B. No Well-Founded Fear of Future Persecution if Returned to Colombia
The IJ’s finding that Perdomo did not have a well-founded fear of future persecution if returned to Colombia is supported by substantial evidence. While we recognize that Perdomo’s native Colombia is in a state of civil war, such political unrest does not equate to a fear of future persecution. As we stated in Fatin v. INS, “Persecution does not encompass all treatment that our society regards as unfair, unjust, or even unlawful or unconstitutional.” 12 F.3d at 1240. In order to demonstrate persecution, the individual must show to a reasonable degree of certainty that “she would be singled out or treated differently from others in her country because she possessed a characteristic a persecutor sought to punish.” Matter of Sanchez and Escobar, 19 I & N Dec. at 284. At her administrative hearing, Perdomo failed to articulate why she was a target of any kind of individualized persecution, pointing only to the civil unrest in her country and the kidnaping of her husband. As the latter has already been discussed, we find that the IJ’s conclusion that “there is no reason to believe [Perdomo] would be singled out on account of race, religion, nationality, membership in a particular social group, or political opinion in the future” is supported by substantial evidence.

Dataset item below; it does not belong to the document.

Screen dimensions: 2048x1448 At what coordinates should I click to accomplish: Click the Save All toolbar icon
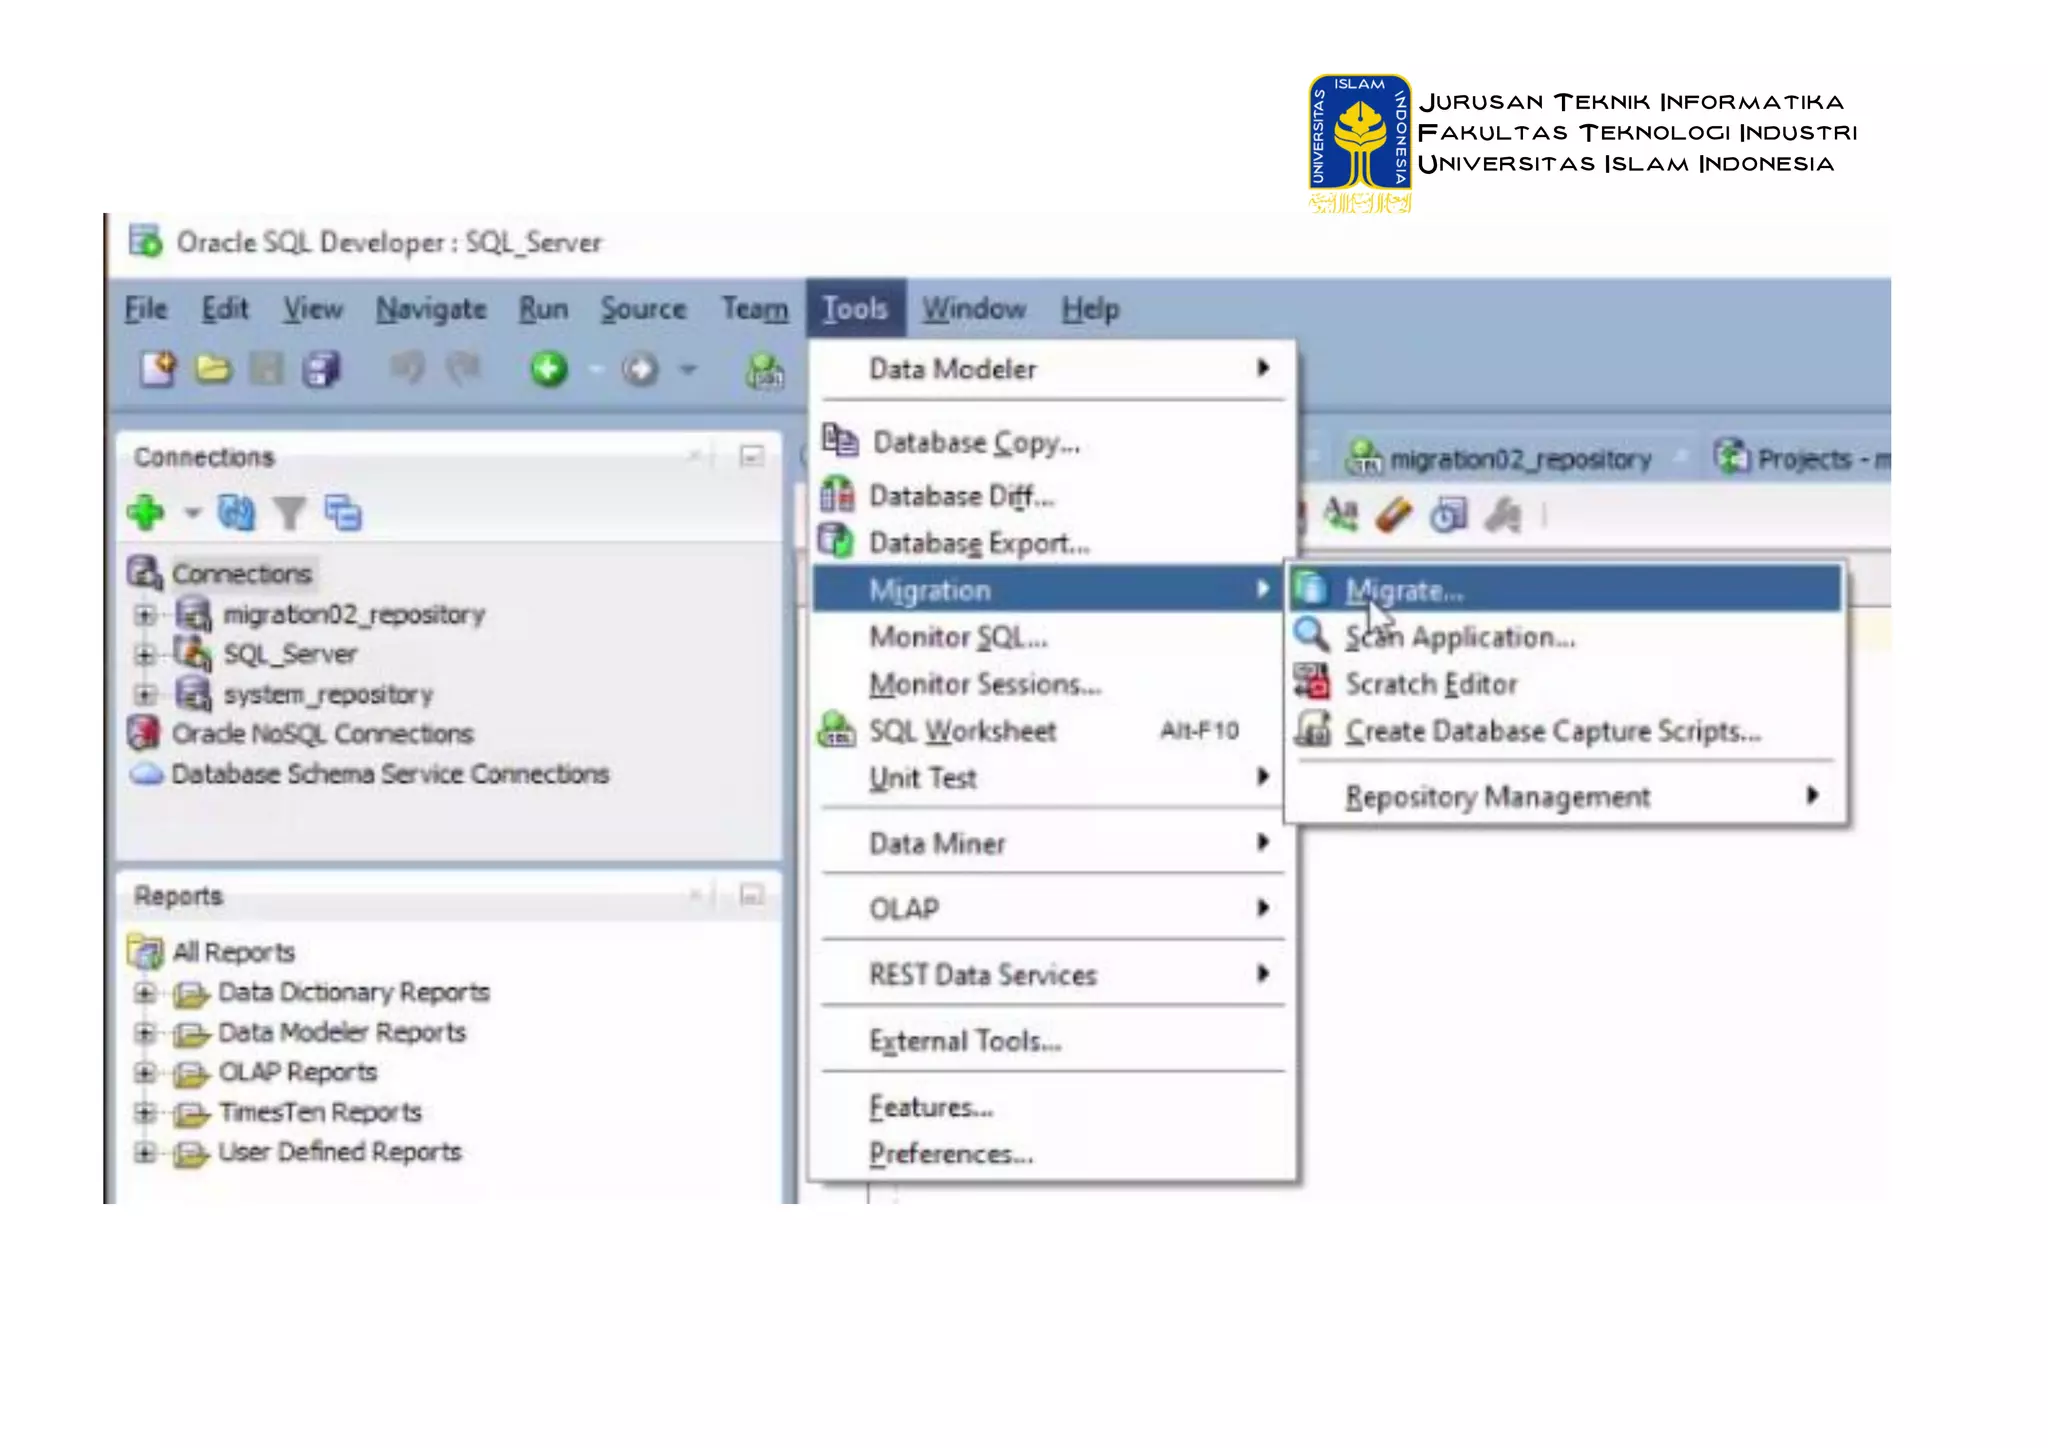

C. Administrative Proceedings Comported with Due Process
Perdomo’s claim that the IJ prejudged her claims lacks merit. At the administrative hearing, the IJ stated, “It doesn’t look like much of a claim if you read this asylum application. I wonder what we’re even doing here. I wonder if this claim gets any better when I hear it because as it’s written, it doesn’t even begin to approach a grantable claim of asylum.” While we reserve comment on the IJ’s statement, the record demonstrates that Perdomo had a full and fair opportunity to present her case to the court, including all available evidence and witnesses. At no time was she denied the opportunity to a full and fair hearing on the merits. To the contrary, the IJ’s remark set out for the parties where he found weakness in the claim. Accordingly, we conclude that the IJ was merely giving his preliminary comments after his initial assessment of the case, and at no time failed to afford Perdomo a full and fair hearing on the merits.
CONCLUSION
For the foregoing reasons, the petition for review is denied.